On Tuesday, October 11, 2016 at 9:09:31 PM UTC+1, OvermindDL1 wrote:
> Remember, it is just a diffing algorithm, when it gets to that point of 
> your vdom and it compares an old vdom node of, for example:
> ```
>   checkbox [ onClick (CheckToggle 42) ] [ text "Something" ]
> ```
> and compares it to the new of:
> ```
>   checkbox [ onClick (CheckToggle 43) ] [ text "Another thing" ]
> ```
> It sees that there are two changes (well potentially 1 due to lack of 
> keyed event handlers, but we'll say 2 for this example), thus it accesses 
> the checkbox at the index that it is at here (say, 14 or so) by just 
> something like `var node = curNode.children[14];` then just applies the 
> two changes `node.removeEventHandler("click", oldEvent); 
> node.addEventHandler("click", newEvent); node.children[0].nodeValue = 
> "Another thing";`, which was just removing the old event handler, adding 
> the new, and mutating the text.
Interesting to see this expained, thanks.

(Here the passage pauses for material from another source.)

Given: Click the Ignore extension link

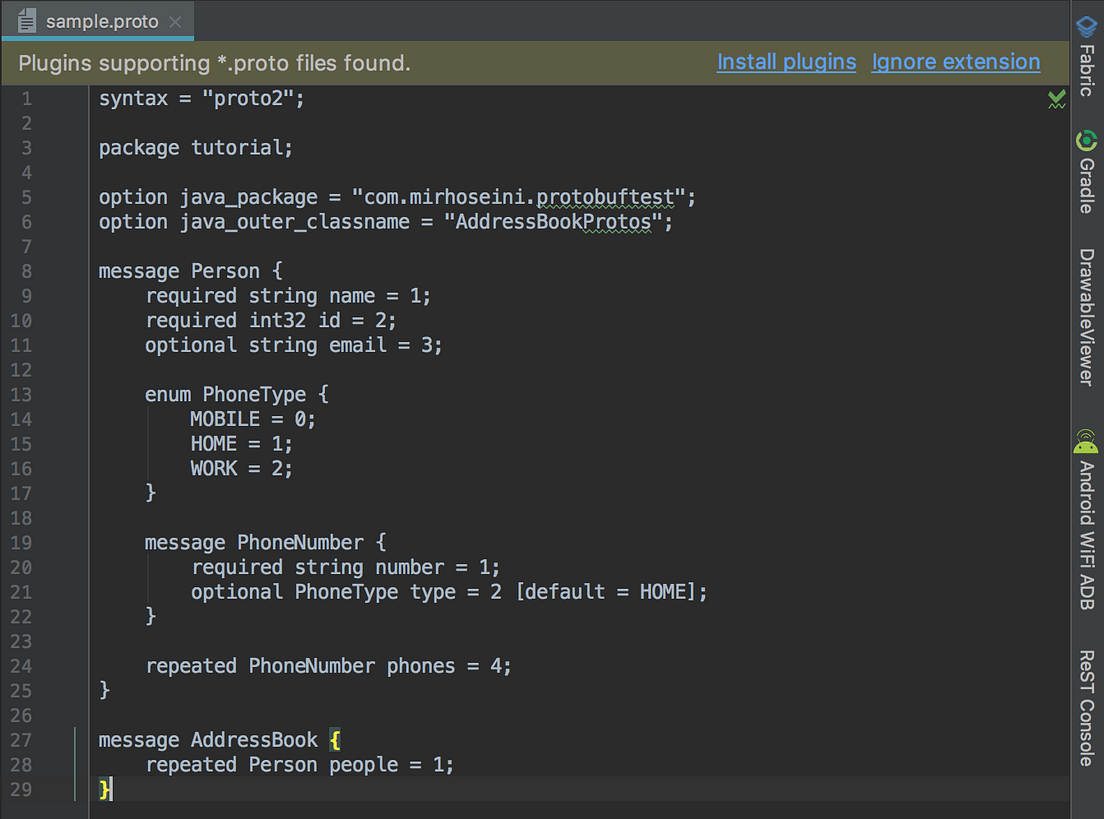Looking at the screenshot, I should point(955,62).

By making it keyed then it is like "oh, these do not match at all, probably 
> a major structural change, kill the old, create the new".

I have to admit I am not really sure how Html.Keyed works, so this is an 
illuminating discussion for me. Could you answer some basic questions about 
it for me?

If the 'key' of a keyed node is the same, is it never updated?
If 'key' of a keyed node changes, is the whole node built anew?

Or something else, please explain it to me, thanks.